Flash #44: Il partito democratico visto da Boston
Alla festa della vittoria di Warren la working class fa solo da sfondo retorico a un partito costiero impegnato a ingraziarsi ideologicamente i college
Sono le 21 dello scorso 5 novembre quando, sul palco del SoWa Power Station di Boston, sfilano diverse figure del Partito Democratico del Massachussetts. In un edificio pieno di giornalisti, fedelissimi del Partito e curiosi, sono tutti in attesa di Elizabeth Warren, senatrice dello Stato, riconfermata dieci minuti prima dell’inizio del dibattito pubblico. Nonostante il tema caldo sia la corsa alla presidenza di Kamala Harris, buona parte dell’incontro viene dedicato a Warren, riconfermata senatrice. Non che il suo seggio sia mai stato in pericolo: nei fatti, lo Stato del New England è sempre stato democratico, eccezion fatta per Scott Brown (2010-2013), primo repubblicano a vincere quel seggio dal 1979. A introdurre l’evento, varie figure, da Edward Markey, junior senator dello Stato, a Christine Lynch dell’AFL-CIO, unione sindacale nazionale. A egemonizzare il palco è, però, la deputata Ayanna Pressley, una dei membri di quella “squad” di politiche progressiste di cui hanno fatto parte anche Alexandria Ocasio-Cortez e Ilhan Omar. Pressley sottolinea l’importanza delle women of color nell’aver aiutato la democrazia statunitense a prosperare, ma anche la capacità del Partito Democratico di creare una realtà rainbow, multirazziale, aperta a tutte e tutti, in definitiva: intersezionale. Quel termine, utilizzato con molta retorica, diventa la parola d’ordine della serata. Sono infatti molte le figure precedentemente citate a sottolineare quanto l’identity politics portata avanti dal Partito negli ultimi anni abbia favorito – insiste soprattutto Pressley – a includere e non escludere gran parte dell’elettorato statunitense.

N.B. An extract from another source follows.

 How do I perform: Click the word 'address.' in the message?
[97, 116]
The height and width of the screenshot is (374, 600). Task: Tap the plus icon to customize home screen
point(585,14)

Pressley lascia spazio alla guest star dell’evento, Elizabeth Warren, che sale sul palco accompagnata da 9 to 5 di Dolly Parton. La scelta della canzone non è casuale. Gran parte del discorso della senatrice si rivolge, infatti, all’importanza della working class per i programmi del Partito, sia nella campagna presidenziale sia in quella dello Stato del Massachussetts. Curiosamente, Warren è l’unica all’evento a non utilizzare mai il termine «middle class», una delle parole d’ordine della campagna di Harris. Piuttosto, viene appositamente sottolineato come il Partito Democratico rappresenti l’unica realtà a tutela dei lavoratori. In parte, il discorso della Warren sembra una copia di quello delle democratiche del 2020, sicuramente progressista e, visto il clima, ancora più retorico; in parte, poi, strizza l’occhio a punti sollevati dalla base più “radicale” di Sanders.
È in questo senso che, durante l’evento, Warren sottolinea l’importanza di smettere di inviare armi in Israele, così da fermare un disastro – dice la senatrice – umanitario senza precedenti a danno dei palestinesi, e insistere sulla soluzione dei due Stati. Soprattutto questo ultimo punto accoglie parecchio consenso da parte del pubblico presente, in buona parte composto da ragazzi e ragazze che gravitano attorno alle università di Boston e Cambridge. Del resto, è proprio dagli atenei di quest’area, soprattutto da Harvard, che sono emerse probabilmente le proteste più forti a sostegno della Palestina, tema ancora caldo per gli atenei che continuano a essere animati da scontri tra gli studenti e i diversi board universitari. Molta, chiaramente, l’insistenza sul diritto all’aborto e sul progetto del Partito di renderlo un diritto federale.
Nonostante nessuno, neanche Warren, citi mai Trump durante tutta la serata, è chiaro come il tentativo sia quello di mostrare un Partito Democratico probabilmente più progressista di quanto, in realtà, non sia e, contrariamente al candidato repubblicano, più attento ai bisogni dei lavoratori. Soprattutto su questo punto, a posteriori, le analisi risultano fin troppo facili. Ciò che emerge da una serata che, probabilmente, non passerà alla storia, è la sensazione che vi sia un partito, quello democratico, forte retoricamente e carico di un retroterra culturale che prova a fare appello ai giovani laureati – l’uso del termine intersezionale, da questo punto di vista, è quintessenziale. Ma che a tali posizioni corrisponda una certa pragmaticità o una ricezione positiva da parte elettorale è, come dimostrato in queste elezioni, in discussione.